■ **Directions**
Scan the material below and copy every line holding the word "will".

■ **Provided information**
= Beginning of Section =

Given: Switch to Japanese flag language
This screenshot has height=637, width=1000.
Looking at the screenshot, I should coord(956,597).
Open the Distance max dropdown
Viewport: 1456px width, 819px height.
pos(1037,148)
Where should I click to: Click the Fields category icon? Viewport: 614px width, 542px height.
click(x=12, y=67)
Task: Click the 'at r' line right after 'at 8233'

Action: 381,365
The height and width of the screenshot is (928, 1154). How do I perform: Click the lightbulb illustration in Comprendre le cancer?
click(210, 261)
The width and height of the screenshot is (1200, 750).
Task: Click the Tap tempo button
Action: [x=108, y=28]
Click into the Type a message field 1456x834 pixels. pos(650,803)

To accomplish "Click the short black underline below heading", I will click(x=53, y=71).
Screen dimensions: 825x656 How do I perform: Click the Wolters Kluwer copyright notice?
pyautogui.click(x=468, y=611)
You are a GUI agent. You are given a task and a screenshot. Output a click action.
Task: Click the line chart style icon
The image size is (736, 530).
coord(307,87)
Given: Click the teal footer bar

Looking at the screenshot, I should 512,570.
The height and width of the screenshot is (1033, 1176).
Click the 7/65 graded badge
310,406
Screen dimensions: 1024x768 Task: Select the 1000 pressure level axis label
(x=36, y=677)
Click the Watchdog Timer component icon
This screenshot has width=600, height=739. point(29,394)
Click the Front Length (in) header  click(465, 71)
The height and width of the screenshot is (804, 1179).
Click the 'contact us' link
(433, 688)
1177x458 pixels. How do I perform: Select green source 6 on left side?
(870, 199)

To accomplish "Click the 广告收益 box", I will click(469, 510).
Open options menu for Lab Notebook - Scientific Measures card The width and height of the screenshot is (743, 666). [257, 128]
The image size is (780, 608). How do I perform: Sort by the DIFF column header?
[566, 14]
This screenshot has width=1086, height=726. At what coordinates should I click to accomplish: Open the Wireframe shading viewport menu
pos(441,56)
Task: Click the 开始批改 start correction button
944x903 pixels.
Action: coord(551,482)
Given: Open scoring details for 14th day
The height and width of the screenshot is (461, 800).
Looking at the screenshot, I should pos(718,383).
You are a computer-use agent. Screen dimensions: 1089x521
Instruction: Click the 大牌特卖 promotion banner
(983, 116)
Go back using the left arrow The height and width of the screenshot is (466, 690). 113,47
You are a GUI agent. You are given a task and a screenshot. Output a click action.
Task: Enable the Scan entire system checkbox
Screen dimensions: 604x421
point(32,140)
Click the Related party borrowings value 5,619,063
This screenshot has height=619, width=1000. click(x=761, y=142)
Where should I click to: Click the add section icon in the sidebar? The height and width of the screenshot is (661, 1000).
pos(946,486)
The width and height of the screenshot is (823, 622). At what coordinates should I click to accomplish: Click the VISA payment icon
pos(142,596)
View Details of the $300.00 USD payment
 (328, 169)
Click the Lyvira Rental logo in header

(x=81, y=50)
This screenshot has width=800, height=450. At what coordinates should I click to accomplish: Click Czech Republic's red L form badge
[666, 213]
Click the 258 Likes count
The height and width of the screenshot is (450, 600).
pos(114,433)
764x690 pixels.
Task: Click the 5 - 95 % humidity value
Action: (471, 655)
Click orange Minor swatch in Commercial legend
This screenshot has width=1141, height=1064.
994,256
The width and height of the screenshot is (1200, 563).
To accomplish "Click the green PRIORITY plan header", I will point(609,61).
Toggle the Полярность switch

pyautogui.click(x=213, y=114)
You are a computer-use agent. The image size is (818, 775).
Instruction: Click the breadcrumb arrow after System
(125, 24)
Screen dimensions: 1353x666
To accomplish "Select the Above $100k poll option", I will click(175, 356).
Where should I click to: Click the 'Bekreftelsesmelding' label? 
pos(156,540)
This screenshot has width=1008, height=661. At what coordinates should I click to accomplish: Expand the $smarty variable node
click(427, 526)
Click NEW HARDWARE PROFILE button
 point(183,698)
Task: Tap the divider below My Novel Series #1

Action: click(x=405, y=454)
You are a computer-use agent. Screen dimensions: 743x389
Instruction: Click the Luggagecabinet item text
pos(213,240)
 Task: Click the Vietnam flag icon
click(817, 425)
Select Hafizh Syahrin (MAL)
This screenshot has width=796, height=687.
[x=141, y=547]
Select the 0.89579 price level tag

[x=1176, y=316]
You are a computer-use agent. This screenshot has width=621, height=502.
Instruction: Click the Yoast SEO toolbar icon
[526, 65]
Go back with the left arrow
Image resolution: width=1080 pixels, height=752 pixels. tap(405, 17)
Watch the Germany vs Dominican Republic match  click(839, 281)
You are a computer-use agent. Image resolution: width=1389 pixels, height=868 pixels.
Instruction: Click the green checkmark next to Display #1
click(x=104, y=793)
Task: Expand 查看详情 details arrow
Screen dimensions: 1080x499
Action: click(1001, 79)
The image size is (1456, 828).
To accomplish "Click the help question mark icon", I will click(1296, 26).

= End of Section =

■ **Answer box**
To accomplish "Click the short black underline below heading", I will click(x=53, y=71).
To accomplish "Click the 广告收益 box", I will click(469, 510).
To accomplish "Click the green PRIORITY plan header", I will point(609,61).
To accomplish "Select the Above $100k poll option", I will click(175, 356).
To accomplish "Click the help question mark icon", I will click(1296, 26).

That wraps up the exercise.